# Pandas

Pandas is a library for data analysis and manipulation. It sits on top of numpy, and uses all of the functionality that we learned already. Two very powerful tools within the pandas libraries are Series and Dataframes. To learn more about what's possible with pandas, check out their [site]('https://pandas.pydata.org'), and [documentation]('https://pandas.pydata.org/pandas-docs/stable/'). 

## Installation: 

If you've installed your environment via downloading anaconda, you likely already have pandas installed. To check, enter the below command into your console: 

`conda list | grep pandas`

Otherwise, if you're using pip, install pandas with the below command via your command line: 

`pip install pandas`

Now let's import the data. For the sake of not having to write pd.<whatever>, we'll be importing series, and dataframe separately from pandas (to save on typing): 

In [None]:
import numpy as np

import pandas as pd
from pandas import DataFrame
from pandas import Series



## Series

Series are a very powerful tool within pandas. Series are ultimately a wrapper on top of the numpy, but instead of just using arrays and matrices like in numpy, with series, we get to index our data. 

In [None]:
fibonacciNumbers = [0, 1, 1, 2, 3, 5, 8, 13, 21, 34]

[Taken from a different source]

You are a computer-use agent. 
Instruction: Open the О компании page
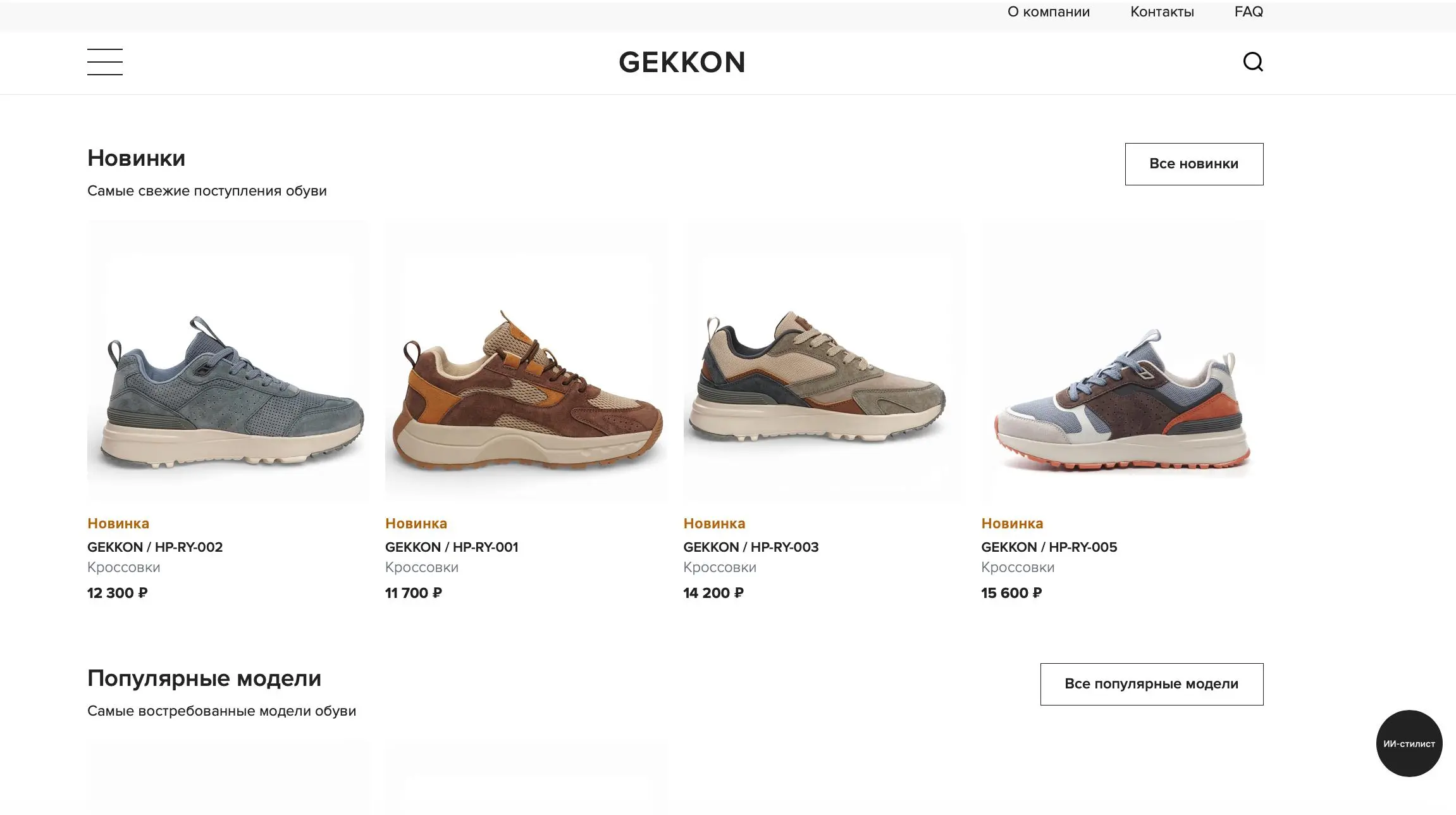(1048, 11)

mySeries = Series(fibonacciNumbers)
print(mySeries)

What's happening above is that we have a list that we're passing into series, and we're getting back an indexed list of fibonacci numbers. To access these numbers, we'll use the indices just like how we would use an array for now. Let's grab the 7th fibonacci number: 

In [None]:
mySeries[7]

It's not always the case that you'll want to have your series indexed by numbers though. Let's try being a bit more creative: 

In [None]:
pseudonyms = ["scary", "posh", "sporty", "ginger", "baby"]
names = ["Mel B", "Victoria Beckham", "Mel C", "Geri Halliwell", "Emma Bunton"]

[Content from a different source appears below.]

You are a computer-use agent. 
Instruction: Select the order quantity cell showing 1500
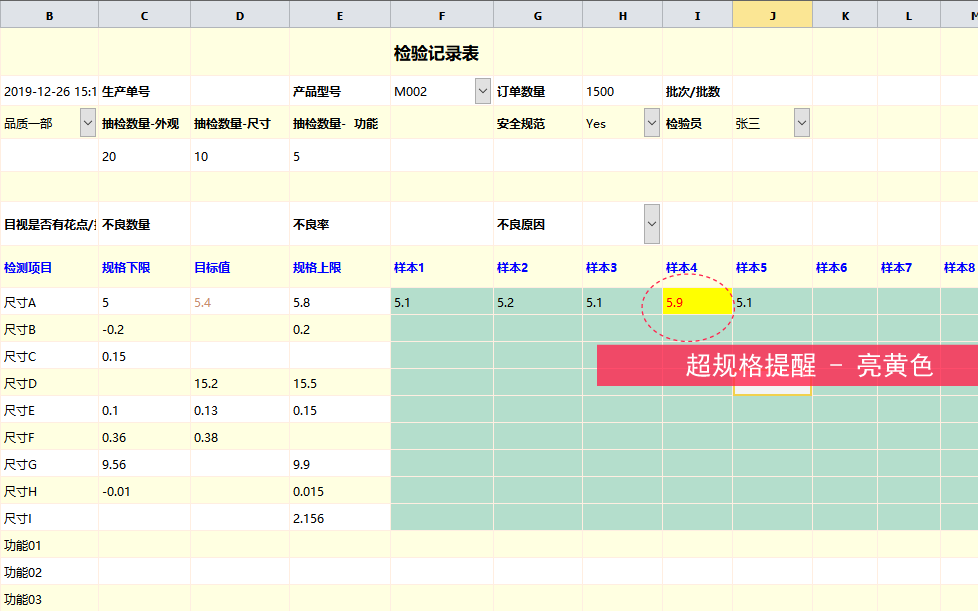coord(622,91)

spiceGirls = Series(names, index=pseudonyms)
spiceGirls

Unlike arrays, we don't want grab any of our data by numerical index anymore because, while our numerical index exists, we've added new indices for easier access. Ultimately, think of our index now as a dictionary (from the intro to python notebook): 

In [None]:
spiceGirls[0]

In [None]:
spiceGirls['scary']

To find whether a specific person (or any key for that matter) is in a series, you need to use the `in` keyword: 

In [None]:
'posh' in spiceGirls

Given that our series is now acting entirely like a dictionary, it is actually possible to convert the series itself to a dictionary (granted, by doing so, you would be losing a lot of functionality): 

In [None]:
spiceGirlsDictionary = spiceGirls.to_dict()
spiceGirlsDictionary

Since we can go from a series to a dictionary, it is also 100% the case that we can take any dictionary we have already created from somewhere else, and make a series out of it: 

In [None]:
beastieBoysDictionary = {
    "mikeD": "Michael Diamond", 
    "MCA": "Adam Yauch", 
    "Ad-Rock": "Adam Horovitz"
}

beastieBoySeries = Series(beastieBoysDictionary)
beastieBoySeries

Similar to being able to search for boolean values in numpy, we can do the same in series. Let's try it first with some numerical data (let's shift to age): 

In [None]:
nsyncAges = {
    "justinT": 38,
    "chrisK": 47,
    "joeyF": 42,
    "lanceB":  40,
    "jcC": 43
}

nsyncSeries = Series(nsyncAges)
nsyncSeries

In [None]:
olderThan40 = nsyncSeries > 40
olderThan40

In [None]:
nsyncSeries[olderThan40]

It's also the case that you can add series together just like numpy arrays. By doing this, you're adding like to like: 

In [None]:
nsyncSeries + nsyncSeries

Let's take a look at that again, but this time without Justin Timberlake: 

In [None]:
nsyncAgesWithoutJT = {
    "chrisK": 47,
    "joeyF": 42,
    "lanceB":  40,
    "jcC": 43
}
nsyncMinusJT = Series(nsyncAgesWithoutJT)
nsyncMinusJT

Now let's add them together again to see what happens: 

In [None]:
newNsyncSeries = nsyncMinusJT + nsyncSeries
newNsyncSeries

Because we're adding like with like, what's happening is that because there is no `justinT` in the second series, we're trying to add 38 to a number that doesn't exist in the second, so we wind up with `NaN`

You'll often want to find whether data don't exist in a given series. To do that, you'll need to use the pandas `pd.isna()` function to get a boolean array: 

In [None]:
pd.isna(newNsyncSeries)

We can find the opposite with `pd.notna()`: 

In [None]:
pd.notna(newNsyncSeries)

Because we're getting a boolean array back, we can filter on that data: 

In [None]:
notMissingNsync = pd.notna(newNsyncSeries)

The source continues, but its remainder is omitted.